We are pleased to announce that Prof.  Aaron Roodman (KIPAC Institute, SLAC) will be speaking at our February 11, 2016 SCAC meeting at 7PM about Dark Energy <http://www.symmetrymagazine.org/article/june-2015/what-is-dark-energy?utm_source=main_feed_click&amputm_medium=rss&amputm_campaign=main_feed&amputm_content=click> and the LSST <http://kipac.stanford.edu/kipac/projects/lsst> (Large Synoptic Survey Telescope) project.

The Kavli Institute for Particle Astrophysics and Cosmology, or KIPAC, is an independent laboratory of Stanford University. Initiated with a generous grant from Fred Kavli and The Kavli Foundation, KIPAC is housed at the SLAC National Accelerator Laboratory and in the Varian Physics and Physics Astrophysics buildings on the Stanford campus. The lab is funded in part by Stanford University and the United States Department of Energy.

The LSST is a new kind of telescope. Currently under construction at Cerro Pachón, a mountain peak in northern Chilé, the LSST is designed to conduct a ten-year survey of the dynamic universe. LSST can map the entire visible sky in just a few nights; each panoramic snapshot with the 3200-megapixel camera covers an area 40 times the size of the full moon.

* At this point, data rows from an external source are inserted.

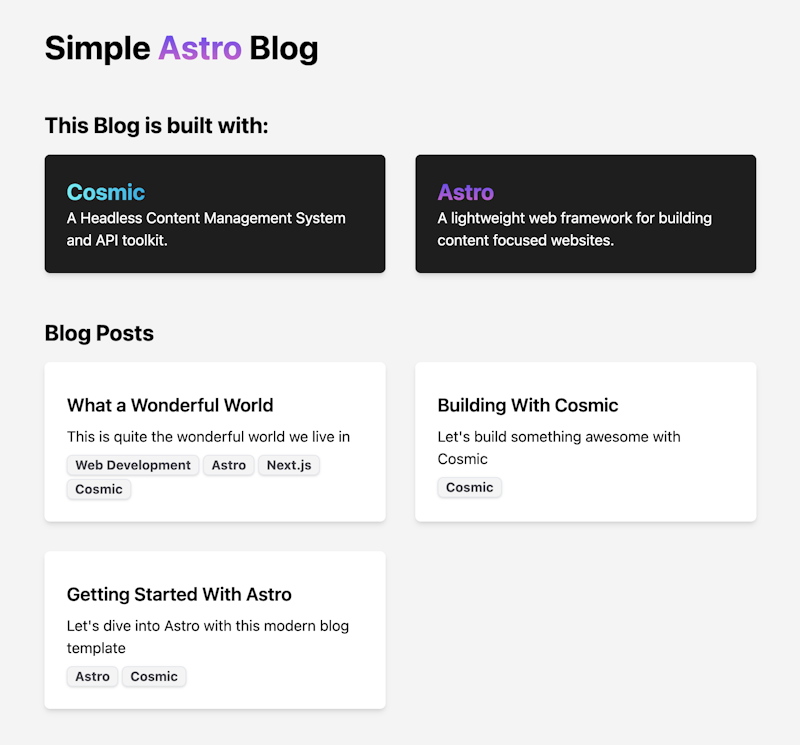The height and width of the screenshot is (745, 800).
Task: Select the 'Astro' tag under Wonderful World
Action: [228, 465]
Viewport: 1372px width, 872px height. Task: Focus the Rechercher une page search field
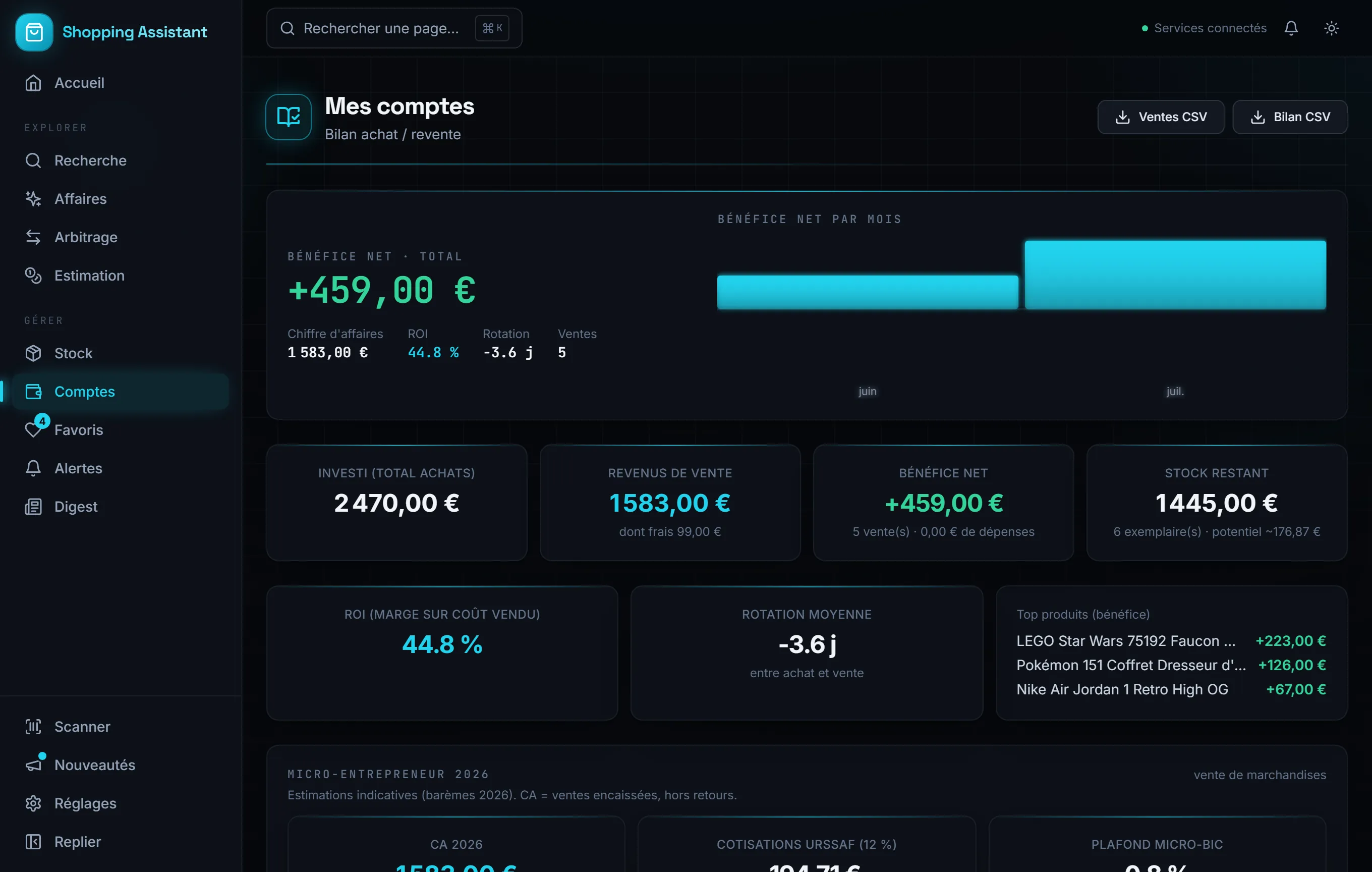[x=394, y=28]
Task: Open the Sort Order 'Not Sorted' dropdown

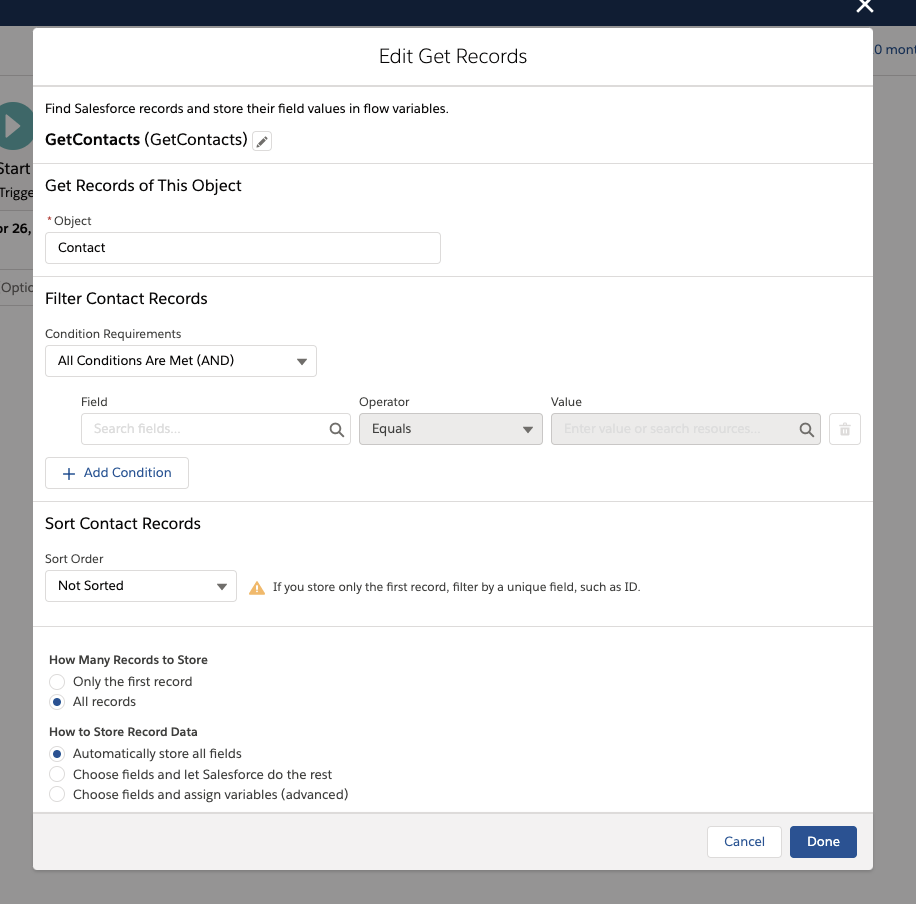Action: pyautogui.click(x=141, y=586)
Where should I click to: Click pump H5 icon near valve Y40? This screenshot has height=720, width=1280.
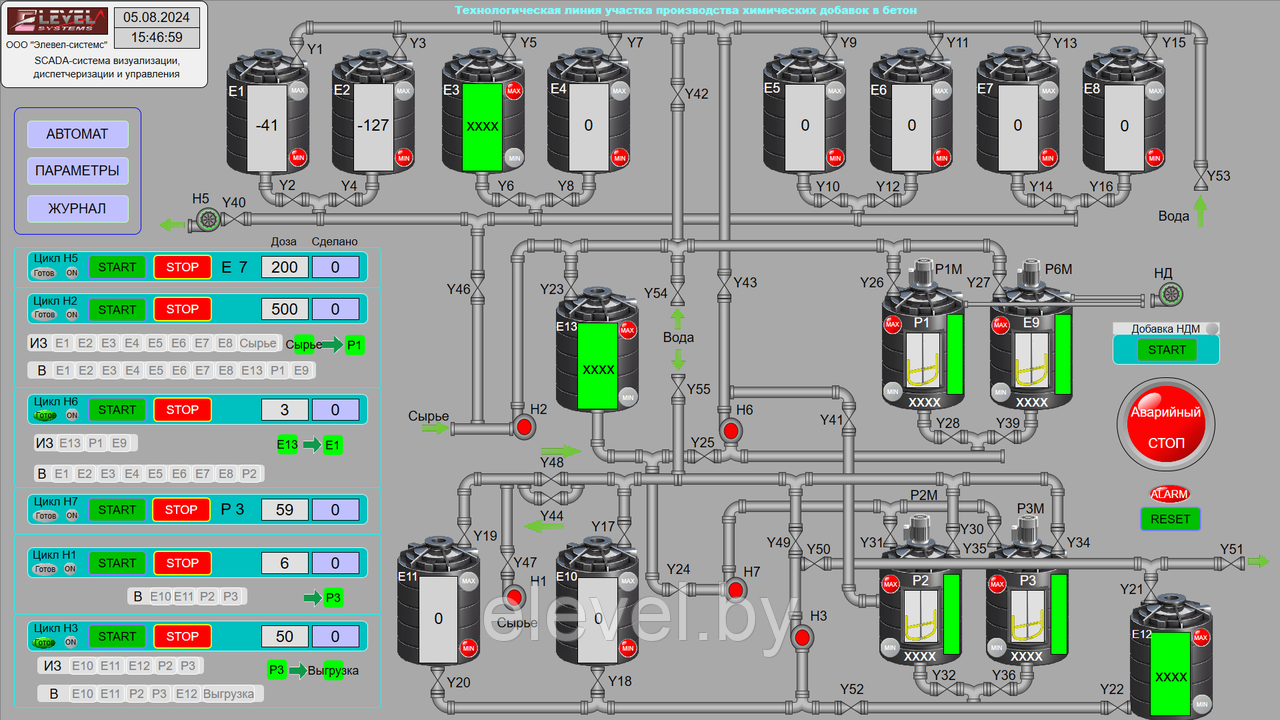pyautogui.click(x=208, y=219)
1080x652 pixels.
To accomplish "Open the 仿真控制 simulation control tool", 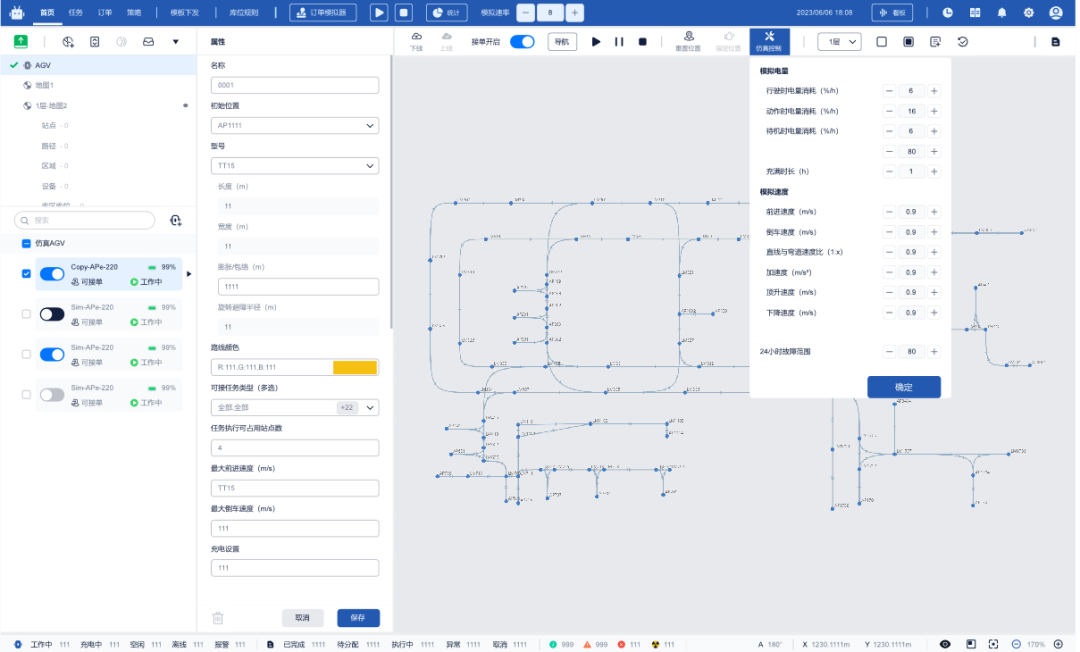I will pos(769,41).
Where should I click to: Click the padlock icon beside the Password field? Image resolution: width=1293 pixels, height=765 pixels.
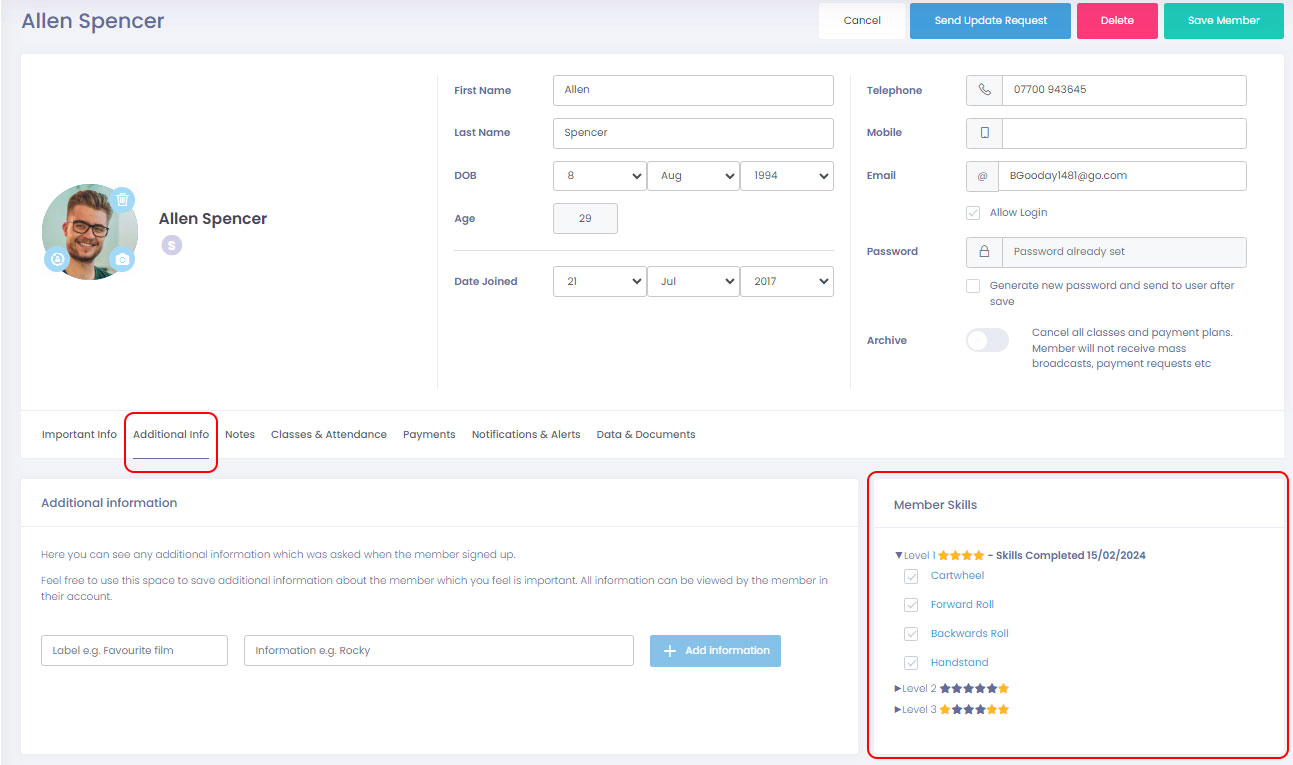[984, 252]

Images will be immediately analyzed to identify objects that have change or moved: from exploding supernovae on the other side of the Universe to asteroids that might impact the Earth.

In the ten-year survey lifetime, LSST will map tens of billions of stars and galaxies. With this map, scientists will explore the structure of the Milky Way, determine the properties of dark energy and dark matter, and make discoveries that we have not yet imagined.

 Prof. Roodman is Deputy Director of KIPAC and is SLAC’s system scientist for the LSST camera integration and testing. Beginning in 2022, LSST’s 3,200-megapixel camera will take snapshots of the night sky with unparalleled detail. Over its planned 10 years of operations, it will create an archive of tens of billions of cosmic objects and their movements – a treasure trove for researchers studying all kinds of astronomical phenomena, especially time-dependent ones.

This will be an interesting and informative presentation, please be sure to attend.